* _What to work on_
Quote the following lines verbatim, with every character unchanged.

◆ ◆ ◆ ◆

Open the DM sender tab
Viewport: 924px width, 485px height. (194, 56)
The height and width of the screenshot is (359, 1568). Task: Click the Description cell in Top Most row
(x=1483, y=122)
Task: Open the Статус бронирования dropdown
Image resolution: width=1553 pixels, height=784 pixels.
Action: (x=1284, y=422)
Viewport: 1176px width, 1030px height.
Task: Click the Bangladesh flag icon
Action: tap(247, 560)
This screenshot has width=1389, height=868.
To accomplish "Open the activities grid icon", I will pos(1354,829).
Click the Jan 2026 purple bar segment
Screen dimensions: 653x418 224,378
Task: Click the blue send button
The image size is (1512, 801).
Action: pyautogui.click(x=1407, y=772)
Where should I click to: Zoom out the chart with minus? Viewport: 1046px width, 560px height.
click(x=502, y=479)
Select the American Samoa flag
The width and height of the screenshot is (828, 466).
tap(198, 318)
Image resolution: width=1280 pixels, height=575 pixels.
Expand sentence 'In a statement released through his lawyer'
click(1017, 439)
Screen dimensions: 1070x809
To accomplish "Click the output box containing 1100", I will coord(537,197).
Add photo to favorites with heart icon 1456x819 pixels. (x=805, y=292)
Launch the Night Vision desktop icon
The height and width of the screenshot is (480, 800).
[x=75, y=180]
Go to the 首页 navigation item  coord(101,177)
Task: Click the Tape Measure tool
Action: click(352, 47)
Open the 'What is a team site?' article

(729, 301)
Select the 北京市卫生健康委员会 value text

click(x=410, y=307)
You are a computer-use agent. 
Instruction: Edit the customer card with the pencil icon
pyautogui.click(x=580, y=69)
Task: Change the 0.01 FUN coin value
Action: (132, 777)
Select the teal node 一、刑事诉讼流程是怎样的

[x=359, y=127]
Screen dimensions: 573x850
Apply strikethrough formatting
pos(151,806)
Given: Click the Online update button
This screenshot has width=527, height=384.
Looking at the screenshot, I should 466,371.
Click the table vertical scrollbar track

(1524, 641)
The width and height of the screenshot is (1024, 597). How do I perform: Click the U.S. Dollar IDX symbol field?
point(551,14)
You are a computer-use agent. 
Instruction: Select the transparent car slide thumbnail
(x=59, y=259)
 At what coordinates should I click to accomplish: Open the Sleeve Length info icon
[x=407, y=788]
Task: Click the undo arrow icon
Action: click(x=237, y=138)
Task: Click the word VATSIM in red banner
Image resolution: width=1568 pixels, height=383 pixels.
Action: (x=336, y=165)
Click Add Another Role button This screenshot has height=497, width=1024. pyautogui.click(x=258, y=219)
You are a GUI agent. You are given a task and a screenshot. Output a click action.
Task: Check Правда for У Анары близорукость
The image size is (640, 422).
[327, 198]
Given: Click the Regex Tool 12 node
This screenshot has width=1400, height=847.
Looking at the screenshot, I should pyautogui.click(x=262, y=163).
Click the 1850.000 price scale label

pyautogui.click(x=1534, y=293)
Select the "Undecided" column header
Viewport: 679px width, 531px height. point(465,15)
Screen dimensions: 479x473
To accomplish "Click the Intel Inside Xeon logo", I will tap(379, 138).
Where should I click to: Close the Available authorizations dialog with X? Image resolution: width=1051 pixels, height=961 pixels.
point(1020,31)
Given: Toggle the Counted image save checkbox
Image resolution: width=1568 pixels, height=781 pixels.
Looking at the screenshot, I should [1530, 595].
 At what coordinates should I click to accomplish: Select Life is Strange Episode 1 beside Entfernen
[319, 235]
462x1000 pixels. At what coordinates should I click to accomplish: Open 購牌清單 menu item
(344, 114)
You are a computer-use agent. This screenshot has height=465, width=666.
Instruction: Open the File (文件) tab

◆ ◆ ◆ ◆

* _Output of the task_
Open the DM sender tab
Viewport: 924px width, 485px height. (194, 56)
The height and width of the screenshot is (359, 1568). Task: Click the Description cell in Top Most row
(x=1483, y=122)
Task: Open the Статус бронирования dropdown
Image resolution: width=1553 pixels, height=784 pixels.
Action: (x=1284, y=422)
Viewport: 1176px width, 1030px height.
Task: Click the Bangladesh flag icon
Action: tap(247, 560)
This screenshot has width=1389, height=868.
To accomplish "Open the activities grid icon", I will pos(1354,829).
Click the Jan 2026 purple bar segment
Screen dimensions: 653x418 224,378
Task: Click the blue send button
The image size is (1512, 801).
Action: pyautogui.click(x=1407, y=772)
Where should I click to: Zoom out the chart with minus? Viewport: 1046px width, 560px height.
click(x=502, y=479)
Select the American Samoa flag
The width and height of the screenshot is (828, 466).
tap(198, 318)
Image resolution: width=1280 pixels, height=575 pixels.
Expand sentence 'In a statement released through his lawyer'
click(1017, 439)
Screen dimensions: 1070x809
To accomplish "Click the output box containing 1100", I will coord(537,197).
Add photo to favorites with heart icon 1456x819 pixels. (x=805, y=292)
Launch the Night Vision desktop icon
The height and width of the screenshot is (480, 800).
[x=75, y=180]
Go to the 首页 navigation item  coord(101,177)
Task: Click the Tape Measure tool
Action: click(352, 47)
Open the 'What is a team site?' article

(729, 301)
Select the 北京市卫生健康委员会 value text

click(x=410, y=307)
You are a computer-use agent. 
Instruction: Edit the customer card with the pencil icon
pyautogui.click(x=580, y=69)
Task: Change the 0.01 FUN coin value
Action: (132, 777)
Select the teal node 一、刑事诉讼流程是怎样的

[x=359, y=127]
Screen dimensions: 573x850
Apply strikethrough formatting
pos(151,806)
Given: Click the Online update button
This screenshot has width=527, height=384.
Looking at the screenshot, I should 466,371.
Click the table vertical scrollbar track

(1524, 641)
The width and height of the screenshot is (1024, 597). How do I perform: Click the U.S. Dollar IDX symbol field?
point(551,14)
You are a computer-use agent. 
Instruction: Select the transparent car slide thumbnail
(x=59, y=259)
 At what coordinates should I click to accomplish: Open the Sleeve Length info icon
[x=407, y=788]
Task: Click the undo arrow icon
Action: click(x=237, y=138)
Task: Click the word VATSIM in red banner
Image resolution: width=1568 pixels, height=383 pixels.
Action: (x=336, y=165)
Click Add Another Role button This screenshot has height=497, width=1024. pyautogui.click(x=258, y=219)
You are a GUI agent. You are given a task and a screenshot. Output a click action.
Task: Check Правда for У Анары близорукость
The image size is (640, 422).
[327, 198]
Given: Click the Regex Tool 12 node
This screenshot has width=1400, height=847.
Looking at the screenshot, I should pyautogui.click(x=262, y=163).
Click the 1850.000 price scale label

pyautogui.click(x=1534, y=293)
Select the "Undecided" column header
Viewport: 679px width, 531px height. point(465,15)
Screen dimensions: 479x473
To accomplish "Click the Intel Inside Xeon logo", I will tap(379, 138).
Where should I click to: Close the Available authorizations dialog with X? Image resolution: width=1051 pixels, height=961 pixels.
point(1020,31)
Given: Toggle the Counted image save checkbox
Image resolution: width=1568 pixels, height=781 pixels.
Looking at the screenshot, I should [1530, 595].
 At what coordinates should I click to accomplish: Select Life is Strange Episode 1 beside Entfernen
[319, 235]
462x1000 pixels. At what coordinates should I click to accomplish: Open 購牌清單 menu item
(344, 114)
You are a computer-use agent. This screenshot has height=465, width=666.
Instruction: Open the File (文件) tab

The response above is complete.